Stored dataset items:
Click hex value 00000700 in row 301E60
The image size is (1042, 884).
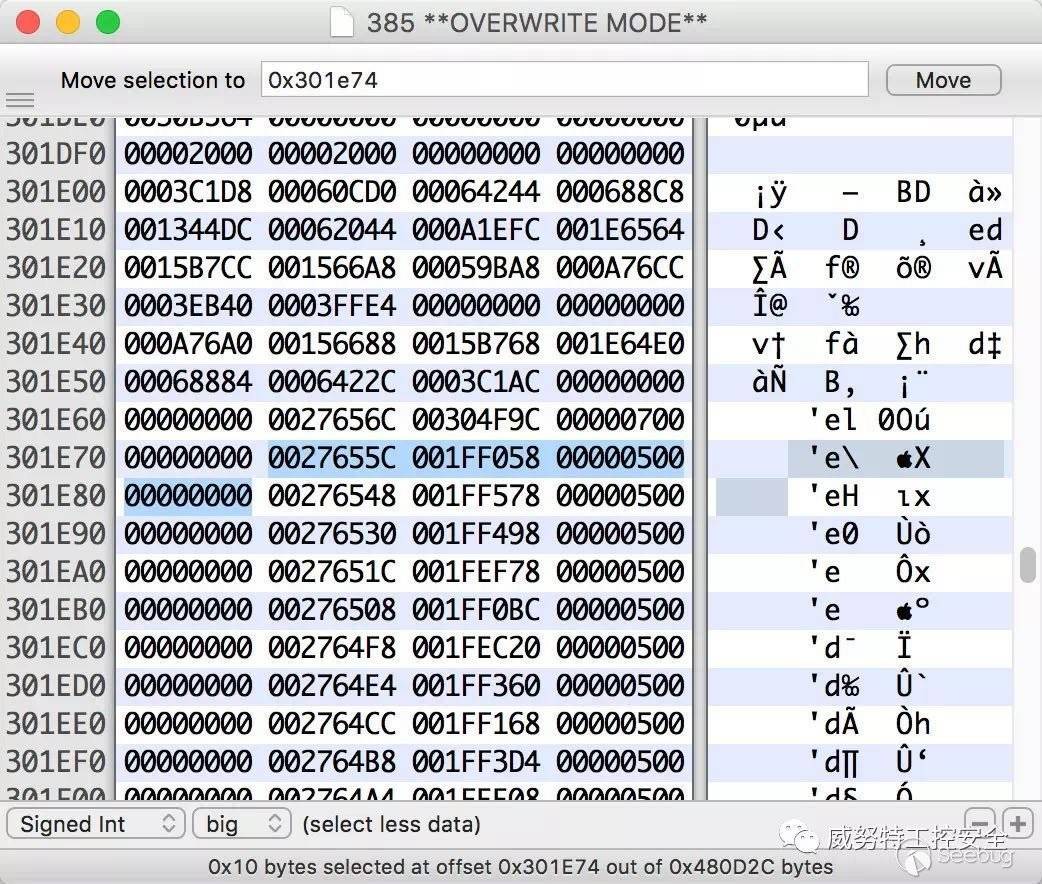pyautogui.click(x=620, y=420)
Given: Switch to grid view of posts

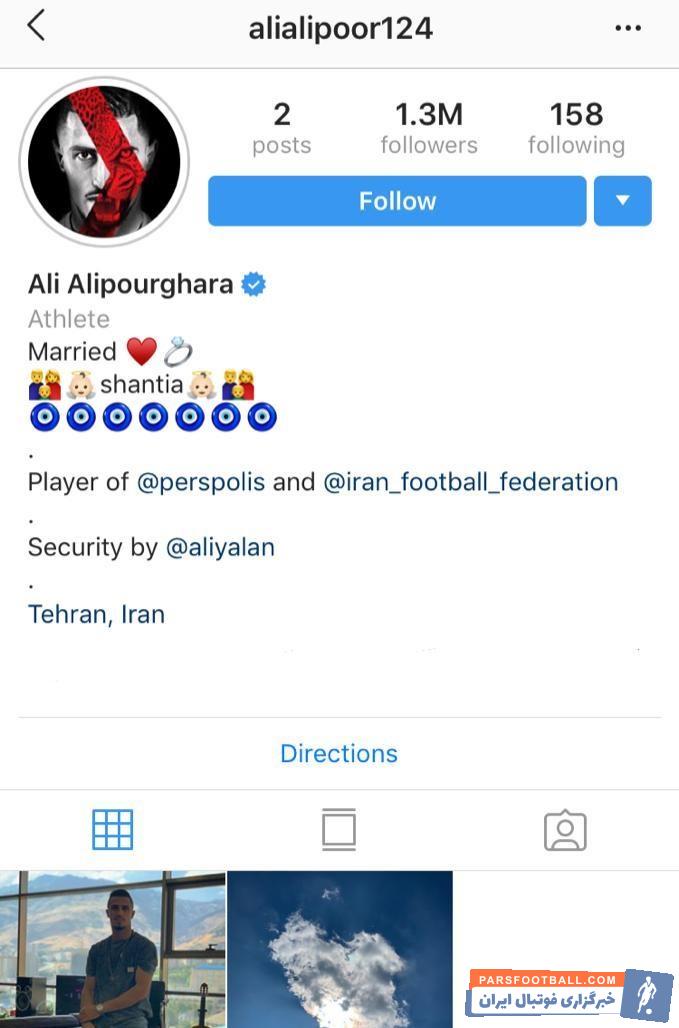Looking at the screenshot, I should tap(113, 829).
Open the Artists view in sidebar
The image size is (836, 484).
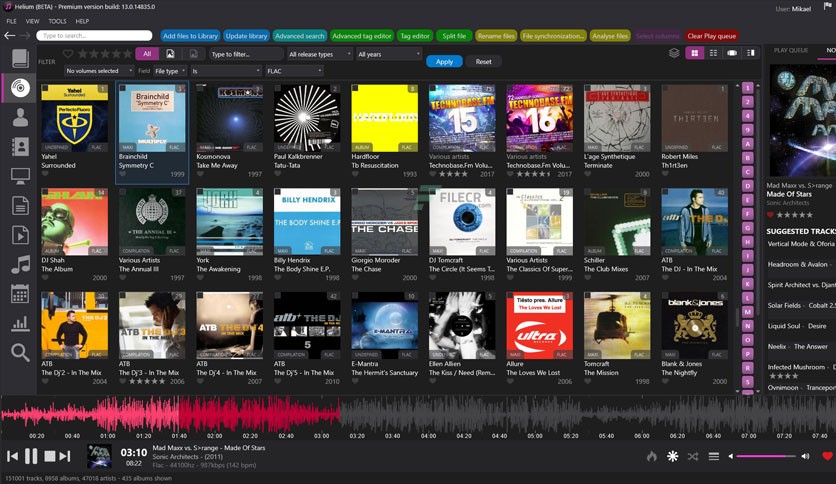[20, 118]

→ **Your objective**:
Please write out every record above exactly, but leave the pictures out.

→ **Solution for this problem**:
Click hex value 00000700 in row 301E60
The image size is (1042, 884).
pyautogui.click(x=620, y=420)
Given: Switch to grid view of posts

Looking at the screenshot, I should tap(113, 829).
Open the Artists view in sidebar
The image size is (836, 484).
[20, 118]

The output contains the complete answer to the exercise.